(“There’s flax on the distaff,

But nothing is spun;

To night there’s a beard,

T’other night there was none.”)

Upon which both were heard to quit the house as if in anger, and were never again known to revisit it.[107]

[107] From William Le Poidevin, confirmed by Mrs. Savidan.

Editor’s Notes.

Compare in Amélie Bosquet’s book La Normandie Romanesque et Merveilleuse, p. 130-131, Le Lutin ou le Fé Amoureux and Webster’s Basque Legends, p. 55-56.

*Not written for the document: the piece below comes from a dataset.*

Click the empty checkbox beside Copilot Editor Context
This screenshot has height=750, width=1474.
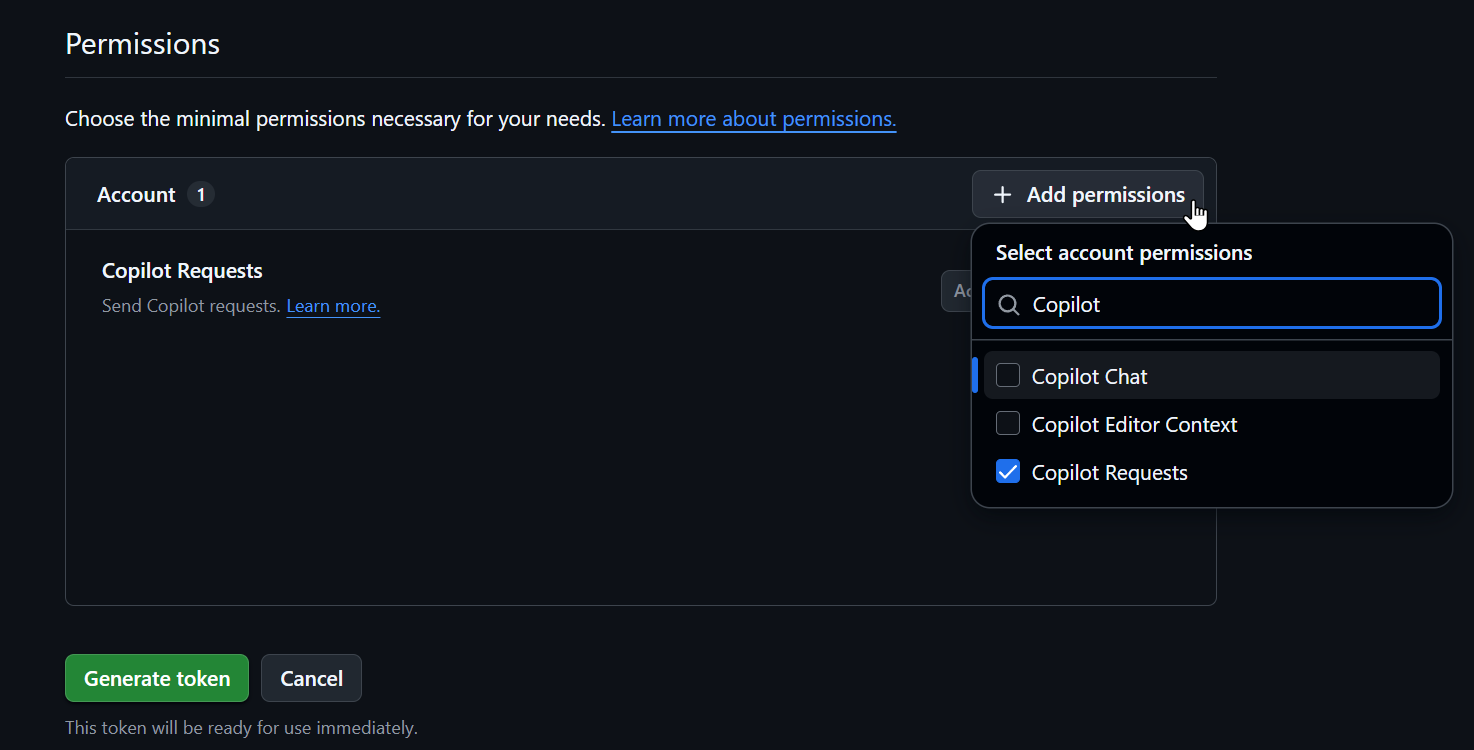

Paul Sébillot also gives a somewhat similar story, in Traditions et Superstitions de La Haute Bretagne, Tome 1., p. 116-117. “Il y avait à la Ville-Douélan, en la paroisse du Gouray, une bonne femme qui tous les soirs mettait son souper à chauffer dans le foyer; mais pendant qu’elle était occupée à filer, les fées descendaient par la cheminée et mangeaient son souper. Elle s’en plaignit à son mari, qui était journalier et ne rentrait que pour se coucher. Il lui dit de le laisser un soir tout seul à la maison. Il s’habilla en femme et prit une quenouille comme une fileuse, mais il ne filait point. Quand les fées arrivèrent, elles s’arrêtèrent surprises dans le foyer et dirent, ‘Vous ne filez ni ne volez, vous n’êtes pas la bonne femme des autres soirs.’ L’homme ne répondit rien; mais il prit une trique et se mit à frapper sur les fées, qui, depuis ce temps-là, ne revinrent plus jamais.”